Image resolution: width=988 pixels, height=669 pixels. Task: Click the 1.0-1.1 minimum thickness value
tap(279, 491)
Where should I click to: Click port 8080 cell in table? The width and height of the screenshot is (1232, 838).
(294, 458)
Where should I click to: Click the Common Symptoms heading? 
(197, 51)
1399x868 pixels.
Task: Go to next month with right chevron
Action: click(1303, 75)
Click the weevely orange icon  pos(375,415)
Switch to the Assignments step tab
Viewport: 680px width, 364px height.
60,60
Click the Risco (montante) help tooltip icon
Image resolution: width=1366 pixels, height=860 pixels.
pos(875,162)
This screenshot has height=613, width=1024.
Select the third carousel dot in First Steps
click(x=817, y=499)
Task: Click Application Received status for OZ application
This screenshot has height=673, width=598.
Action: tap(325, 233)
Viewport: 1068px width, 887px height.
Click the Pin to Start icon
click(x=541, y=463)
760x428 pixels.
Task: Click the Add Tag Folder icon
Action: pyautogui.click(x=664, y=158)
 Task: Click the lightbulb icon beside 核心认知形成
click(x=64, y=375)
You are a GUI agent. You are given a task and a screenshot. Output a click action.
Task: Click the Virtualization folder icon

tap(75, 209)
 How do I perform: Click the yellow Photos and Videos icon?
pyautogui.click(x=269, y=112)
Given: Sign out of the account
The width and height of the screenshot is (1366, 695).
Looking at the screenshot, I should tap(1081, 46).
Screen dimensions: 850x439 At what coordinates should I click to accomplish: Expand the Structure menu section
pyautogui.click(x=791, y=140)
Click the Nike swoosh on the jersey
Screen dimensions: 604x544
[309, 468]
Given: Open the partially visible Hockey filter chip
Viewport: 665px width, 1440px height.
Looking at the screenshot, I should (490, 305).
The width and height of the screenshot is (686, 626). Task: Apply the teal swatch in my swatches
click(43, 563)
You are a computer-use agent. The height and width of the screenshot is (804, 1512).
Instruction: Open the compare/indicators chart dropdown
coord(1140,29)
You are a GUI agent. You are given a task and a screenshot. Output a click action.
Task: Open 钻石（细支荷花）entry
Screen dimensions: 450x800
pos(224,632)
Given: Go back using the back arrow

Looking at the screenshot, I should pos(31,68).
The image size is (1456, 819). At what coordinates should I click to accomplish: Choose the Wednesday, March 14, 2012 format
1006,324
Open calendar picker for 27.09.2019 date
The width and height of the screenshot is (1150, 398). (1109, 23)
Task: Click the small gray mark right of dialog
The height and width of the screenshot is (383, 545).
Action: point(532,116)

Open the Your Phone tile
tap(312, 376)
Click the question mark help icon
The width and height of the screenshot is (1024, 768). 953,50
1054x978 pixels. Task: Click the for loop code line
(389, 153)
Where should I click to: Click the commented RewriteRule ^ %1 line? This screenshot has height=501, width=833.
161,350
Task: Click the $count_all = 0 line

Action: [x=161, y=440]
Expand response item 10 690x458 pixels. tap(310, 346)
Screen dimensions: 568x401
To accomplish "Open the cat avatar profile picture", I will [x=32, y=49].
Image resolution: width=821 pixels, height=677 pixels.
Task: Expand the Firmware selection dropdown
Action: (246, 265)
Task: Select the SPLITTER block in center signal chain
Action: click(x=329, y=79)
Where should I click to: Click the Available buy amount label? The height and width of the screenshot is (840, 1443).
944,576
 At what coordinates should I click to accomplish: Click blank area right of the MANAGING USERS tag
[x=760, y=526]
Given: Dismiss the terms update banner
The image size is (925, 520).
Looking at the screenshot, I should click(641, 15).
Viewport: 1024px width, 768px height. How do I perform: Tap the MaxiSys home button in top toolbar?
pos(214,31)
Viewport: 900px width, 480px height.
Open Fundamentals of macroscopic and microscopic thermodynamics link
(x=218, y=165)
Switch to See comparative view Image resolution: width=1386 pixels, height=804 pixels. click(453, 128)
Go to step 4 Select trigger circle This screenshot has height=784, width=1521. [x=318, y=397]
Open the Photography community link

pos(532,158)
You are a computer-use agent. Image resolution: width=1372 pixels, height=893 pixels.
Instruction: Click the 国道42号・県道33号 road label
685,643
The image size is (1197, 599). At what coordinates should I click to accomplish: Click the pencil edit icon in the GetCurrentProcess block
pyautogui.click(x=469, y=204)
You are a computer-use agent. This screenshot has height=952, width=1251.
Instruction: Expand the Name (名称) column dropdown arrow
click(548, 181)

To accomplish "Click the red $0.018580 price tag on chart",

+---+

◆ Your task
Count the lines of the material that include the word "computer", then state only the total.

◆ Response to the task
3